Task requirements
After finding "980x432 pixels." in a line below, print that line and the rest of the lines exactly, leaving out all pictures.

= = = =

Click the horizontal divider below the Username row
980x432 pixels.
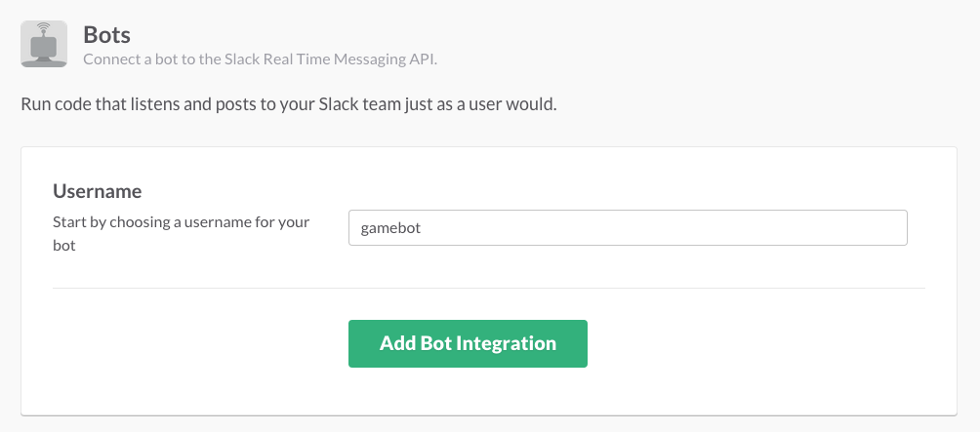pyautogui.click(x=489, y=288)
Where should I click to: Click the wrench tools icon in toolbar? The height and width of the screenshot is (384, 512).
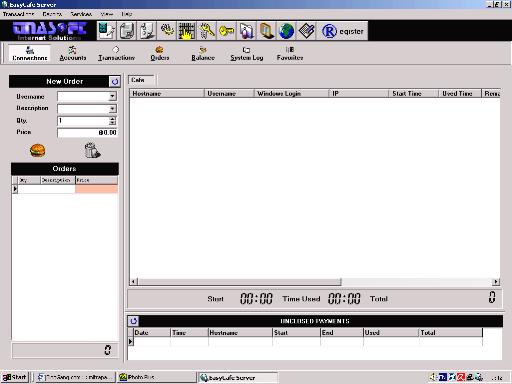coord(207,31)
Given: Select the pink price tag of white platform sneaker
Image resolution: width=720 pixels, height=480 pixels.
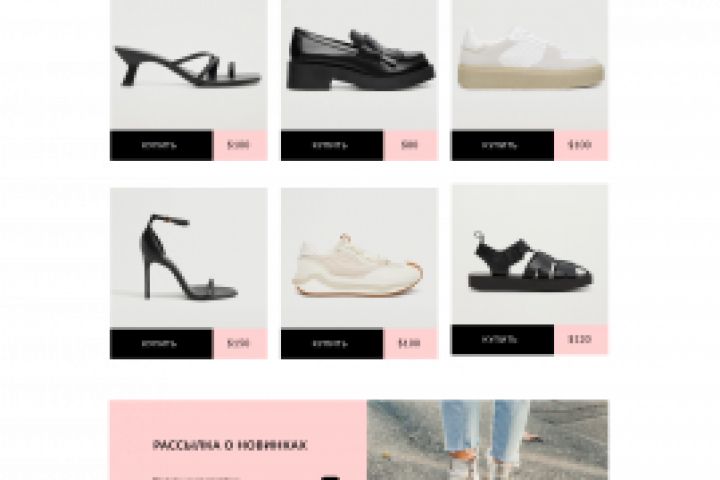Looking at the screenshot, I should 581,146.
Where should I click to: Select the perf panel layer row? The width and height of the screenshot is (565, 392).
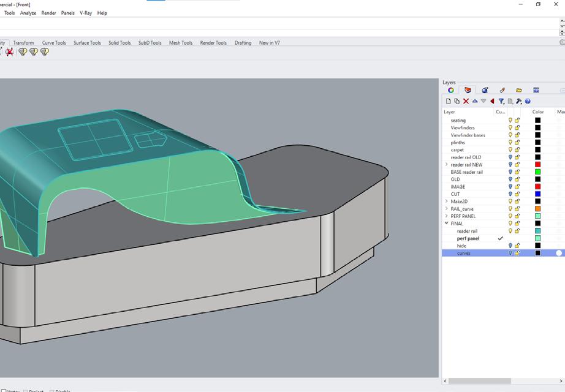click(x=468, y=238)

= = = =

Expected answer
980x432 pixels.
pyautogui.click(x=489, y=288)
Where should I click to: Click the wrench tools icon in toolbar? The height and width of the screenshot is (384, 512).
coord(207,31)
Given: Select the pink price tag of white platform sneaker
Image resolution: width=720 pixels, height=480 pixels.
Looking at the screenshot, I should 581,146.
Where should I click to: Select the perf panel layer row? The width and height of the screenshot is (565, 392).
click(x=468, y=238)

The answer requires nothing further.